For years, China’s grain imports have been rising strongly. The corn imports are up more than 20 fold since 2010.

Imports of both corn and wheat reached record volumes this February. However, much of China’s rising imports of grains and soybeans go to animal feed, according to analysis by Gro Intelligence.

As early as 2013, surging imports to China led the Council of Agriculture in Taiwan to issue a warning that the CCP was working to “disturb the global food supply market.”

Workers stand near a crane unloading sacks of imported soybeans from Russia at Heihe port in Heilongjiang province, China, on Oct. 10, 2018. (Stringer/Reuters)
Workers stand near a crane unloading sacks of imported soybeans from Russia at Heihe port in Heilongjiang province, China, on Oct. 10, 2018. (Stringer/Reuters)

The Agenda

Experts have told The Epoch Times that the CCP’s publicly expressed concerns about food security are more a reflection of its lack of confidence in competing against liberal democracies—both politically and economically.

Lin Yaling, an associate researcher at the Taiwan-based Institute for national defense and security research, said that the regime’s concerns over food security very much reflect a lack of confidence.

“China has been the largest importer of grains in the past but Xi also wants to hold the rice bowl [the world’s food resources] in his hand. That’s not really about food security, but rather a sense of insecurity and uncertainty of the regime itself, especially facing the trade war with the United States, and the heightened conflict with the U.S. allies,” she said.

Ms. Lin believes that China wants to reduce its reliance on the United States. “It’s deeply worried that the West will restrict its food supply,” she said.

Gu Min (pseudonym), a China-based agricultural researcher, said that while the common people already feel insecure in China, for the CCP, its food imports are actually out of concern over China’s foreign exchange reserves.

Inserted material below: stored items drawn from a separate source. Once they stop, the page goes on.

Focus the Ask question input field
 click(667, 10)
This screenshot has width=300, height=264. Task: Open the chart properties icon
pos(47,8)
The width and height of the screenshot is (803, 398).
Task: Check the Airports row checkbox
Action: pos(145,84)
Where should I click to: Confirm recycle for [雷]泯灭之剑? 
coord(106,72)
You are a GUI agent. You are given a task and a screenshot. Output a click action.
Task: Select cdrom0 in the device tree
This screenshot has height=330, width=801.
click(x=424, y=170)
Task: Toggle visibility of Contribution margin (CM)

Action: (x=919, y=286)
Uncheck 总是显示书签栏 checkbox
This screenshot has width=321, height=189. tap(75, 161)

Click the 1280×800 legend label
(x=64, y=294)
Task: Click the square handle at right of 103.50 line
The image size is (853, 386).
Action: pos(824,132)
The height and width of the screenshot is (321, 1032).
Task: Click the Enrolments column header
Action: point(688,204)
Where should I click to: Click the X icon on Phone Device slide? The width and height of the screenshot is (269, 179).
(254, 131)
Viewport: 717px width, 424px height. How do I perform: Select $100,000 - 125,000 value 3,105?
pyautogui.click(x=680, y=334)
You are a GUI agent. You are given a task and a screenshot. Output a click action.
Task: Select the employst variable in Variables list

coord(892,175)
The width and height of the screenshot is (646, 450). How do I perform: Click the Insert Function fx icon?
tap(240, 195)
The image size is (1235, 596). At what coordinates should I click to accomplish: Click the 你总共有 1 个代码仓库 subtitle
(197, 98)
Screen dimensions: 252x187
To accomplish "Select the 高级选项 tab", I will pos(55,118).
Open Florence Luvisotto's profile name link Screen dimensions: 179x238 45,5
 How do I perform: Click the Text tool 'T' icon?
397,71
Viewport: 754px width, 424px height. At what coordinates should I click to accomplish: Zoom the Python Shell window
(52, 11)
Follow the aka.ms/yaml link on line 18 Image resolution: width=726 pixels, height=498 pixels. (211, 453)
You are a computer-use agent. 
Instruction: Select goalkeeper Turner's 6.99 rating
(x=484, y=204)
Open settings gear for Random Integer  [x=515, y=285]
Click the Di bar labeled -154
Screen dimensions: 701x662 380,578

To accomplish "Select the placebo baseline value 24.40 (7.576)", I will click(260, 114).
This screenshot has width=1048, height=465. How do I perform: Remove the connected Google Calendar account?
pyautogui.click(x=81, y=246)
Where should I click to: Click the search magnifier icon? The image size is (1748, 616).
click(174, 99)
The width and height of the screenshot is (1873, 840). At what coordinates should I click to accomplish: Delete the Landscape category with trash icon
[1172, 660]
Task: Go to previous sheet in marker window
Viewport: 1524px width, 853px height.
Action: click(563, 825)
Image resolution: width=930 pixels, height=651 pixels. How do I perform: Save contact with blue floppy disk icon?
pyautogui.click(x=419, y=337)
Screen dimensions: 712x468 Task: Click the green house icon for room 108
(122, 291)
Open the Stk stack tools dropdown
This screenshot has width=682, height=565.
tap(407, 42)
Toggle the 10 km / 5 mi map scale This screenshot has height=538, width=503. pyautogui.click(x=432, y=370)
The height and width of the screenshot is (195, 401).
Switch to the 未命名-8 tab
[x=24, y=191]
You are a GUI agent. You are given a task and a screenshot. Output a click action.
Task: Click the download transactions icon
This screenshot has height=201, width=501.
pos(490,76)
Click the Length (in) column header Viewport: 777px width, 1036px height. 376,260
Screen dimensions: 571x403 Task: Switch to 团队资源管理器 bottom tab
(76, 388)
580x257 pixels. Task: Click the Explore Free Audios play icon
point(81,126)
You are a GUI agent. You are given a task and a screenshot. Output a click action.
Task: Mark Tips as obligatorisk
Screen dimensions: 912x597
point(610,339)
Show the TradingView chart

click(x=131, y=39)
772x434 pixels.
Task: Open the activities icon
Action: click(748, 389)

“The Chinese grain production has not changed, and there is no global shortage of food. Therefore, I’d say it is rather a security issue and concern of the Chinese foreign exchange reserves,” Mr. Gu said of China’s increasing supplies of grain.

Wang Weiluo, a well-known Chinese hydrologist and expert in China’s land use and planning, previously told The Epoch Times’s sister media NTD TV that China will never face a food crisis as long as it’s willing to import food with its foreign reserves. If not, “Any disaster could happen,” he said, just like the Great Famine that took place in China between 1959 and 1961.

Qiu Wanjun, a finance professor at Northeastern University in Boston, said that food security to the CCP is related to its goal of global strategic dominance.

Even in terms of China’s economic strength, because of its large amount of foreign exchange reserves, China indeed has the ability to conduct international grain trade to feed its populace, he said.

However, Beijing is hitting a roadblock in its international relations with the major grain exporters such as Canada, the United States, and Australia. “It’s in fact a psychological issue to the regime,” Mr. Qiu said.

Free trade, including the import and export of grain, is internationally interdependent, he added. “It’s free, fair, and based on mutual support.” But this is exactly where the CCP’s confidence may be lacking, he said.

Song Tang and Yi Ru contributed to this report.